A case refers to the role a noun or a pronoun plays in a particular sentence or clause. There are four main functions and each one can be linked to a specific case in German:
|Case||Function of noun/pronouna||Example|
|Nom.||The noun/pronoun is the subject of the sentence, i.e. the ‘agent’ of what is happening.||Der Schüler kauft einen Computer.‘The pupil buys a computer’.|
|Acc||It is the direct object of a sentence, i.e. the ‘receiver’ of the action.||Die Lehrerin lobt den Schüler
‘The teacher praises the pupil’.
|Dat||It is the indirect object, an additional object to whom/which the action is done.||Er schenkt ihr eine DVD
‘He gives her a DVD’.
|Gen.||It indicates possession or ownership between two nouns.||Das ist das Auto meines Bruders.

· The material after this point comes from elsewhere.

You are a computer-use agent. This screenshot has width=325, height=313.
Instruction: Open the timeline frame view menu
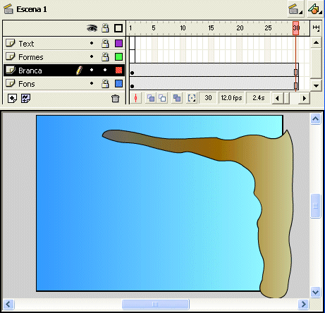(316, 28)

‘This is my brother’s car’.
Changes caused by the case system
The various functions and therefore the cases of nouns are usually signalled by the endings of articles and other determiners. When, for instance, a masculine noun is the subject in a sentence and in the nominative, the definite article would be der. If, however a masculine noun acts as the direct object, der must change to den as it is now in the accusative:
Nom. Der Schüler kauft einen Computer.
Acc. Die Lehrerin lobt den Schüler.
Different pronoun forms
Pronouns also have different forms. The personal pronoun er in the nominative changes to ihn in the accusative: Er kauft einen Computer ‘He buys a computer’; Die Lehrerin lobt ihn ‘The teacher praises him’
Other factors that determine the use of cases
Note that apart from the function a noun performs in a sentence or clause, cases can also be ‘triggered’ by two other main factors:
• certain verbs which are linked to one of the cases;
• prepositions which in German require either the accusative, dative or the genitive.